Could you retype all of the data below exactly as given?

Stored items
★ ★ ★ ★

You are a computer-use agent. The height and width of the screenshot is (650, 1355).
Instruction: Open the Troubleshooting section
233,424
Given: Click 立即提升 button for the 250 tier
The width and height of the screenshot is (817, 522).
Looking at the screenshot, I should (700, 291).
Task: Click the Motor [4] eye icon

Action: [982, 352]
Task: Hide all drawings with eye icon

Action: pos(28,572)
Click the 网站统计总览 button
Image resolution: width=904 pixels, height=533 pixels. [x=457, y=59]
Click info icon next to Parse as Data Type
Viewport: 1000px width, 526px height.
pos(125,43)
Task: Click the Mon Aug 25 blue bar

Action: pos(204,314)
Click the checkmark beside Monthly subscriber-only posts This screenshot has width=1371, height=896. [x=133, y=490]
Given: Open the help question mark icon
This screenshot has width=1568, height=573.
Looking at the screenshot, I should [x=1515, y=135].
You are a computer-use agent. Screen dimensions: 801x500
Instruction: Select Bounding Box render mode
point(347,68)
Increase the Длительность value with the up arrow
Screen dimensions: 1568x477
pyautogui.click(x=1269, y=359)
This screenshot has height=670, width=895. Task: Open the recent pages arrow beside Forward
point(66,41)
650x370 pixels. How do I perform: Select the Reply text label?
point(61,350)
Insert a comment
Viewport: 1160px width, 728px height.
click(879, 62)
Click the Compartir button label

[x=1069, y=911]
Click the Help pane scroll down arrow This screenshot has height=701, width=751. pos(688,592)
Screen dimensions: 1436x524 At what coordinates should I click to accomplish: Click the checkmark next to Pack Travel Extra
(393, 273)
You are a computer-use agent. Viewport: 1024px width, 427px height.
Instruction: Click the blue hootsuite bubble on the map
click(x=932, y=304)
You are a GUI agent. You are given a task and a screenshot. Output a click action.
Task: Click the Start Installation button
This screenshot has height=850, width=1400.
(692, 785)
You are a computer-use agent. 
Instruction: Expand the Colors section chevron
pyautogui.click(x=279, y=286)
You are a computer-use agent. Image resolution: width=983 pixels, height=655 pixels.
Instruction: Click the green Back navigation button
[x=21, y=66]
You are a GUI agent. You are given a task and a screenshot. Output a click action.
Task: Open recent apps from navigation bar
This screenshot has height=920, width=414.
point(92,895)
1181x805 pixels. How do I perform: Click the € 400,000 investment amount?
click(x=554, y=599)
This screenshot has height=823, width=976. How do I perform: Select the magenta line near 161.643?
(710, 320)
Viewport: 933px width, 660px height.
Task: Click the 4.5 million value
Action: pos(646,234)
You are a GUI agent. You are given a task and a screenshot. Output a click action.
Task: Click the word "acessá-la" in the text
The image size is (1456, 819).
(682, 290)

★ ★ ★ ★

• Task solution:
You are a computer-use agent. The height and width of the screenshot is (650, 1355).
Instruction: Open the Troubleshooting section
233,424
Given: Click 立即提升 button for the 250 tier
The width and height of the screenshot is (817, 522).
Looking at the screenshot, I should (700, 291).
Task: Click the Motor [4] eye icon

Action: [982, 352]
Task: Hide all drawings with eye icon

Action: pos(28,572)
Click the 网站统计总览 button
Image resolution: width=904 pixels, height=533 pixels. [x=457, y=59]
Click info icon next to Parse as Data Type
Viewport: 1000px width, 526px height.
pos(125,43)
Task: Click the Mon Aug 25 blue bar

Action: pos(204,314)
Click the checkmark beside Monthly subscriber-only posts This screenshot has width=1371, height=896. [x=133, y=490]
Given: Open the help question mark icon
This screenshot has width=1568, height=573.
Looking at the screenshot, I should [x=1515, y=135].
You are a computer-use agent. Screen dimensions: 801x500
Instruction: Select Bounding Box render mode
point(347,68)
Increase the Длительность value with the up arrow
Screen dimensions: 1568x477
pyautogui.click(x=1269, y=359)
This screenshot has height=670, width=895. Task: Open the recent pages arrow beside Forward
point(66,41)
650x370 pixels. How do I perform: Select the Reply text label?
point(61,350)
Insert a comment
Viewport: 1160px width, 728px height.
click(879, 62)
Click the Compartir button label

[x=1069, y=911]
Click the Help pane scroll down arrow This screenshot has height=701, width=751. pos(688,592)
Screen dimensions: 1436x524 At what coordinates should I click to accomplish: Click the checkmark next to Pack Travel Extra
(393, 273)
You are a computer-use agent. Viewport: 1024px width, 427px height.
Instruction: Click the blue hootsuite bubble on the map
click(x=932, y=304)
You are a GUI agent. You are given a task and a screenshot. Output a click action.
Task: Click the Start Installation button
This screenshot has height=850, width=1400.
(692, 785)
You are a computer-use agent. 
Instruction: Expand the Colors section chevron
pyautogui.click(x=279, y=286)
You are a computer-use agent. Image resolution: width=983 pixels, height=655 pixels.
Instruction: Click the green Back navigation button
[x=21, y=66]
You are a GUI agent. You are given a task and a screenshot. Output a click action.
Task: Open recent apps from navigation bar
This screenshot has height=920, width=414.
point(92,895)
1181x805 pixels. How do I perform: Click the € 400,000 investment amount?
click(x=554, y=599)
This screenshot has height=823, width=976. How do I perform: Select the magenta line near 161.643?
(710, 320)
Viewport: 933px width, 660px height.
Task: Click the 4.5 million value
Action: pos(646,234)
You are a GUI agent. You are given a task and a screenshot. Output a click action.
Task: Click the word "acessá-la" in the text
The image size is (1456, 819).
(682, 290)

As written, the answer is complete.